Les soldats canadiens qui ont combattu ce groupe terroriste, dont M. Khadr faisait partie, n’ont pas reçu la même attention des médias ou de M. Trudeau. J’imagine que d’autres membres de groupes terroristes qui reviennent au Canada s’attendent à la même réception. Une bonne poignée de main, un selfie et une compensation financière.

D’ailleurs M. Trudeau a récemment fait une offre à tous ceux et celles qui ont quitté le Canada afin d’aller rejoindre le groupe extrémiste État islamiste. Ce groupe terroriste est responsable d’attaque sur toutes les régions du monde, de meurtres, de viols et d’avoir décapité publiquement des personnes innocentes.
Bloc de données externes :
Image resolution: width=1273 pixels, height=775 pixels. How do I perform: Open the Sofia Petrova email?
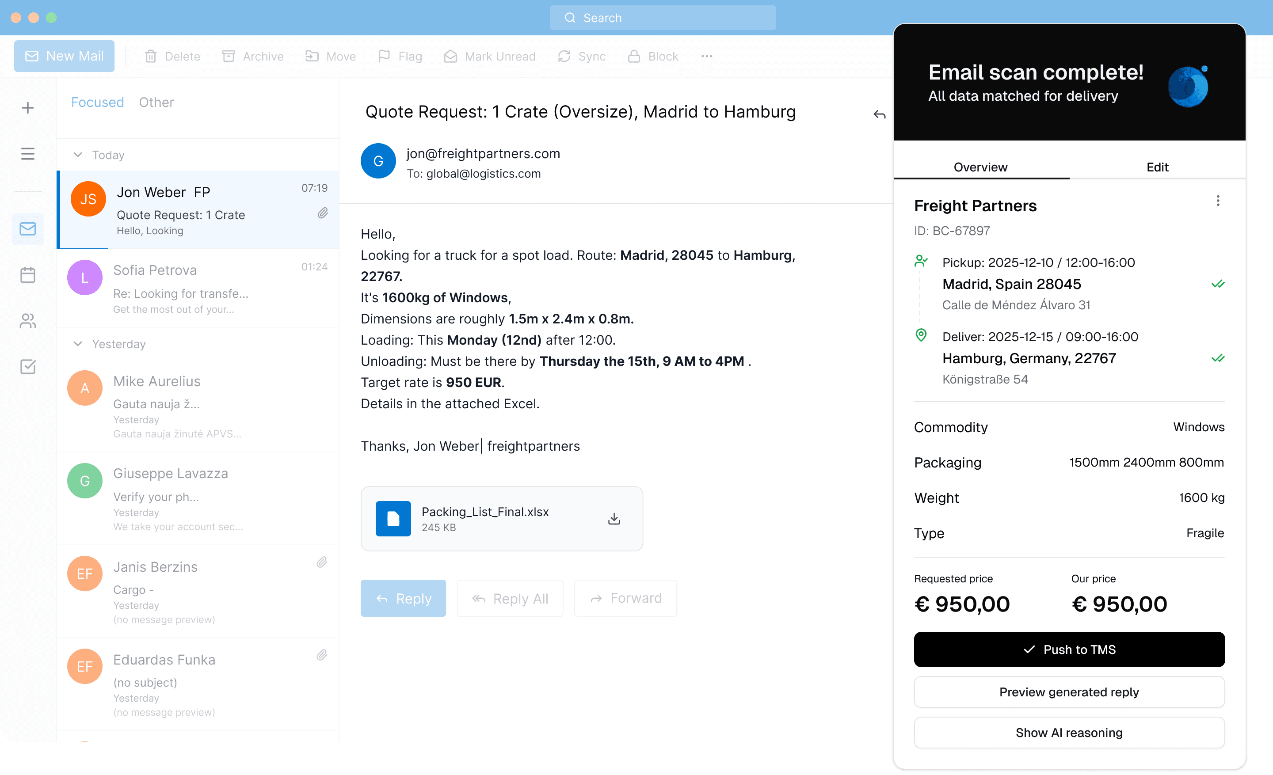pos(198,288)
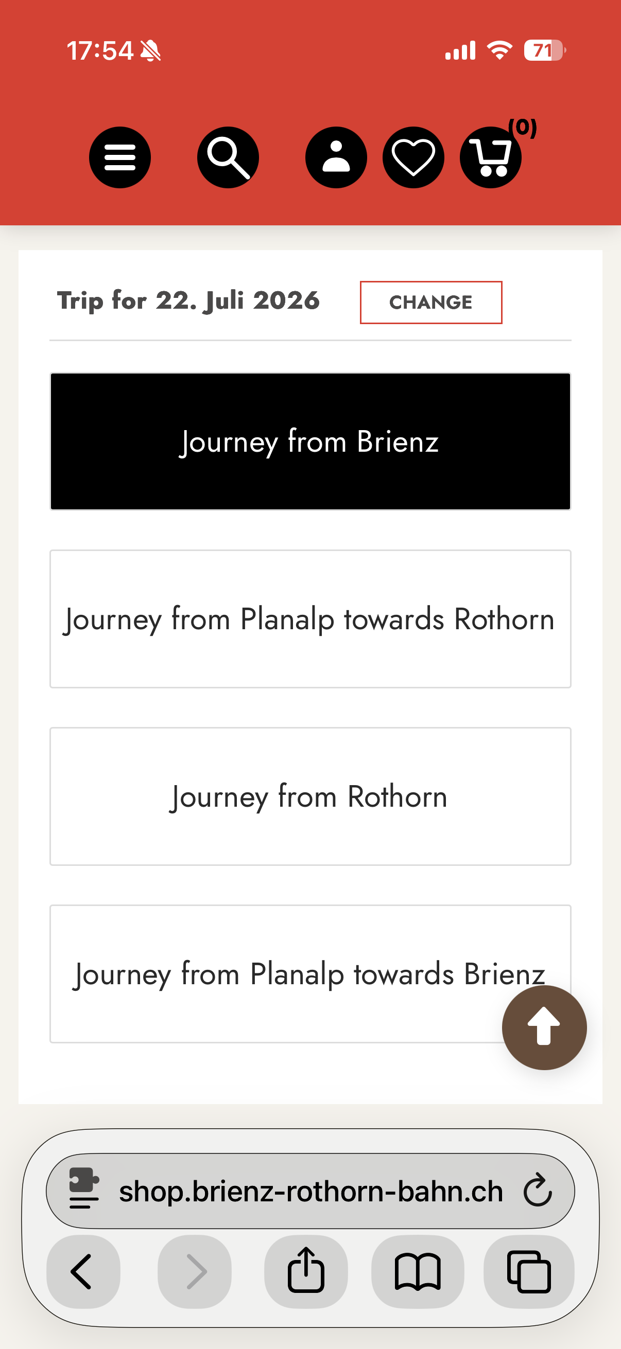The height and width of the screenshot is (1349, 621).
Task: Open Safari bookmarks
Action: click(x=418, y=1271)
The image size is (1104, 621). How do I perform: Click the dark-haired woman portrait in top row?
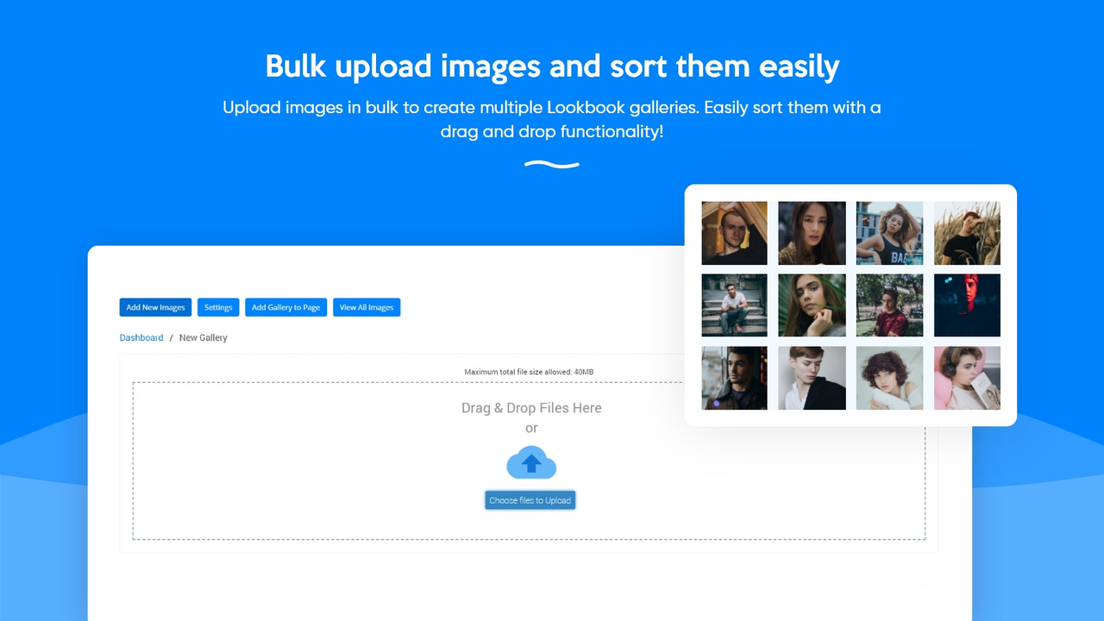pyautogui.click(x=812, y=233)
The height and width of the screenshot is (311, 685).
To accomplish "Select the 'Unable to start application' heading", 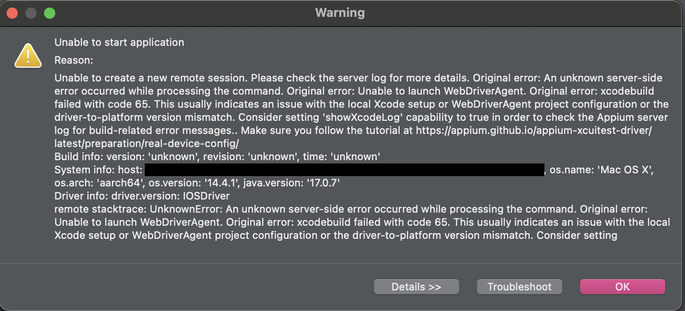I will [119, 42].
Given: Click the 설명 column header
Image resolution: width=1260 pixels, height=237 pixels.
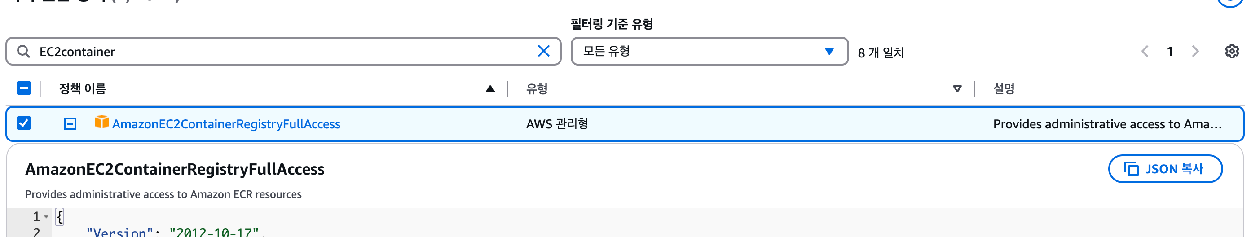Looking at the screenshot, I should (1003, 89).
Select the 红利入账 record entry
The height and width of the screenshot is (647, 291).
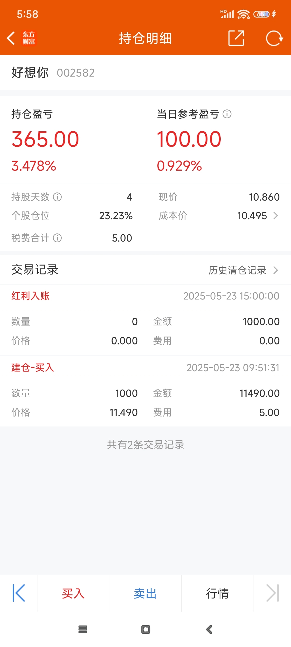click(146, 320)
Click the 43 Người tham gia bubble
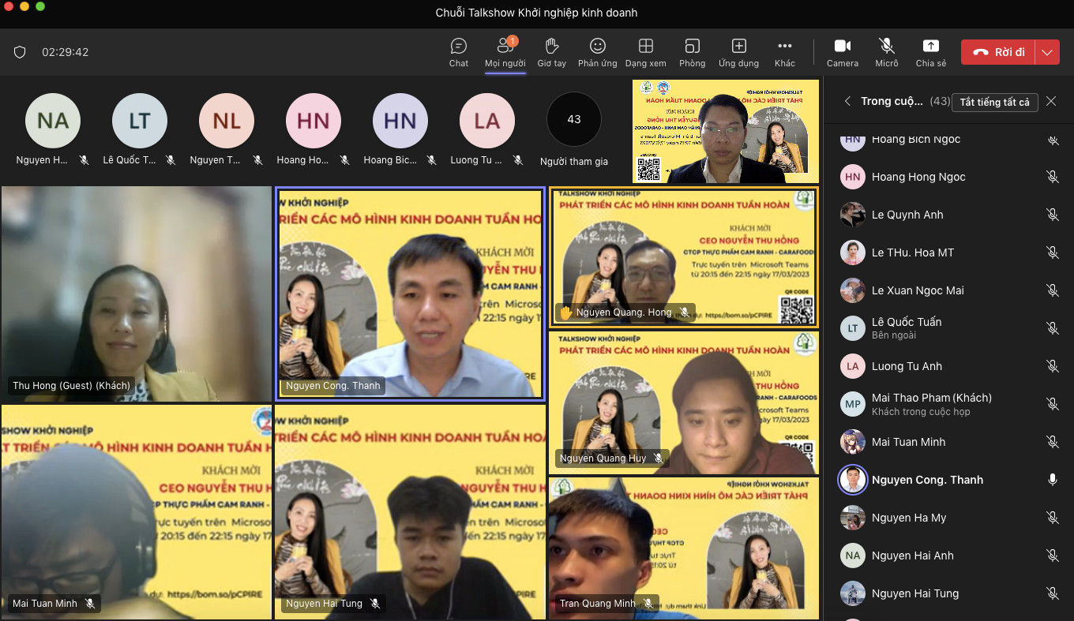This screenshot has width=1074, height=621. [574, 120]
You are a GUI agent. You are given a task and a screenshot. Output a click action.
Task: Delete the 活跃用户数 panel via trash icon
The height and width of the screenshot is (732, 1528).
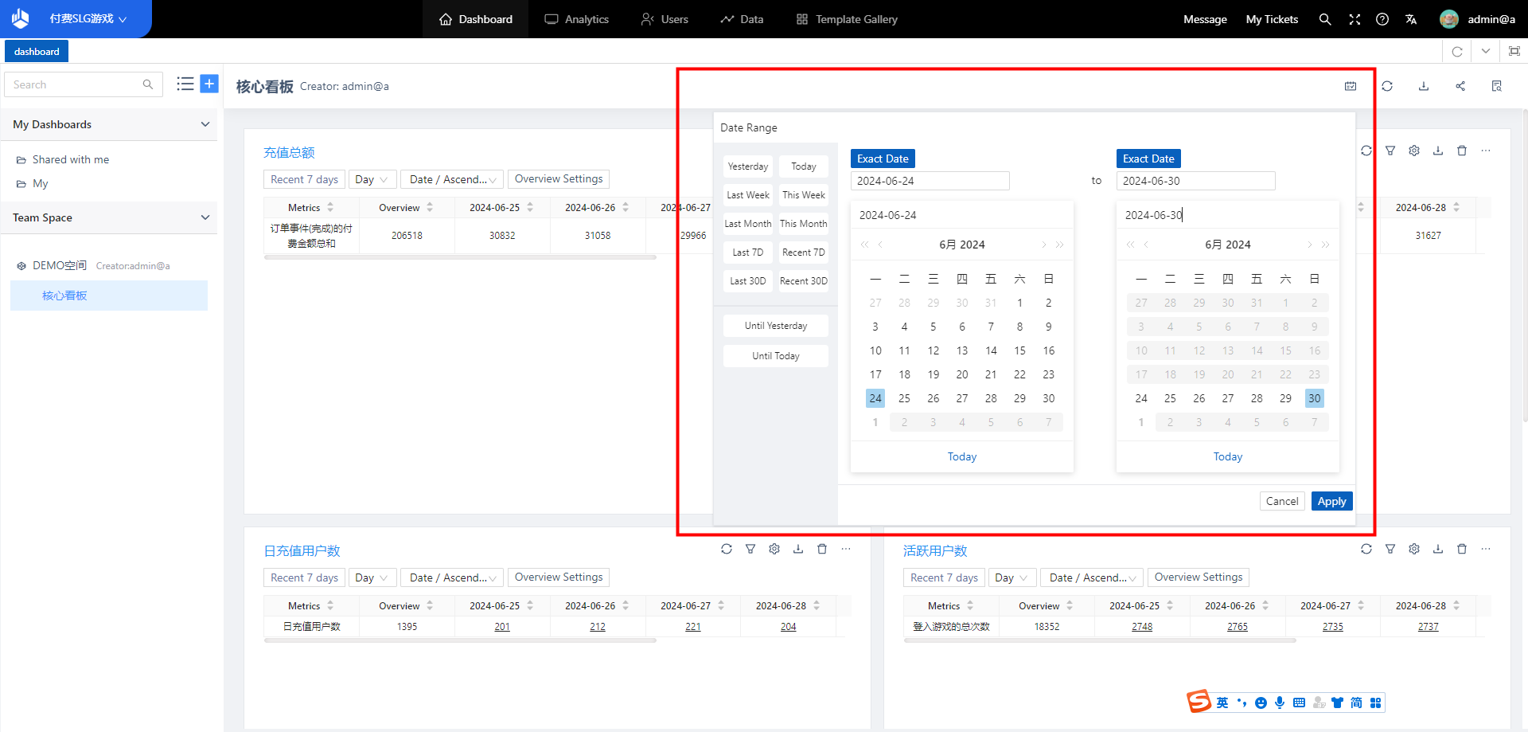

Des Canadiens qui ont rejoint ce groupe ont brûlé le drapeau canadien et leur passeport tellement ils détestaient le Canada. Ce groupe, maintenant réduit et affaibli, se dissout et ses membres tentent un retour dans leur pays d’origine. Justin Trudeau dit vouloir les accueillir avec affection et met en place une équipe pour les aider à se déradicaliser. Ailleurs, ils et elles seront traités comme des criminels de guerre, en étant responsables de plusieurs milliers de morts inutiles.

Alors, est-ce que les actions, la vie de fantaisie débranchée de la réalité et les selfies de M. Trudeau sont pires que les tweets et les actions de M. Trump? Est-il possible d’avoir un juste milieu?